Function Description
None No modulation (stationary noise).
envelope_linear Gradual increase/decrease in noise intensity.
envelope_sine Cyclic noise modulation with sinusoidal fluctuations.
envelope_random_walk Stochastic amplitude variations (random walk process).
envelope_blockwise Step-like changes in noise amplitude (intermittent bursts).

These modulation functions allow for non-stationary noise effects, making simulations more realistic for machine learning and signal processing applications.

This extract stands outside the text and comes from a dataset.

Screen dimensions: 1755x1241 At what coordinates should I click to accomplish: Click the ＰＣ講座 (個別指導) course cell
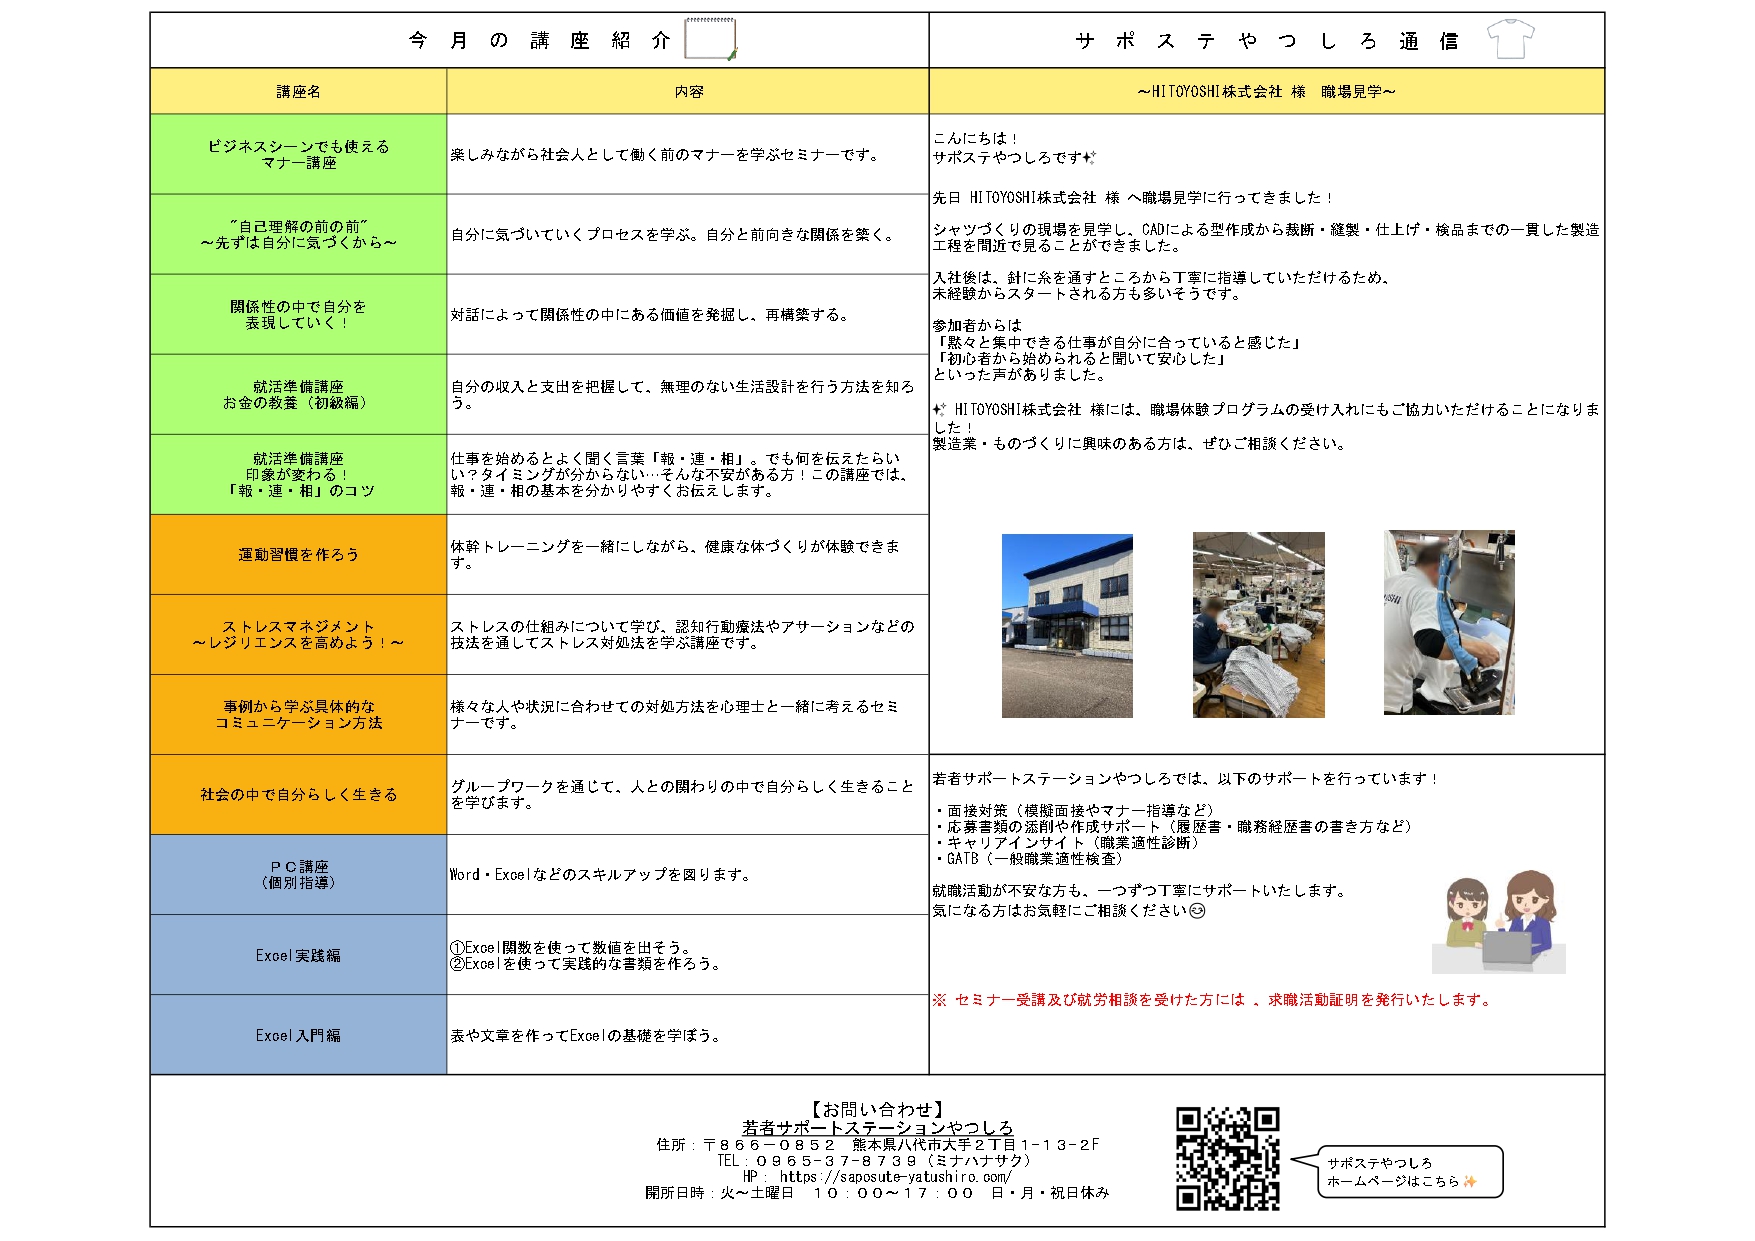(298, 874)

Noise Power and Modulation Factor Levels

npw_levels: Noise Power Scaling

Defines noise power variation ranges, allowing for controlled randomness in noise intensity through different measurements.

Level Range
1 [1, 1] (No variation)
2 [0.9, 1.1]
3 [0.85, 1.2]
4 [0.8, 1.3]
5 [0.75, 1.4]
6 [0.7, 1.5]
7 [0.65, 1.6]
8 [0.6, 1.7]

mf_levels: Modulation Factor Scaling

Controls random fluctuations in signal amplitude, adding variability to synthetic signals through different measurements.

Level Range
1 [0.75, 0.85]
2 [0.8, 0.9]
3 [1, 1] (No variation)
4 [1.0, 1.1]
5 [1.0, 1.2]

These levels introduce realistic signal fluctuations, making augmented data more robust and diverse.


Summary

The config.py file defines parameter constraints for signal transformations, noise modeling, and device-specific characteristics. It provides: 1. Device-Specific Ranges: Ensuring generated signals stay within real-world constraints. 2. Parameter Sweeps: Predefined ranges for augmentations like time shifts, warping, and gain variation. 3. Noise Functions: Modulation techniques for introducing realistic noise evolution. 4. Noise Power & Amplitude Modulation Levels: Randomized variability controls for robust signal augmentation.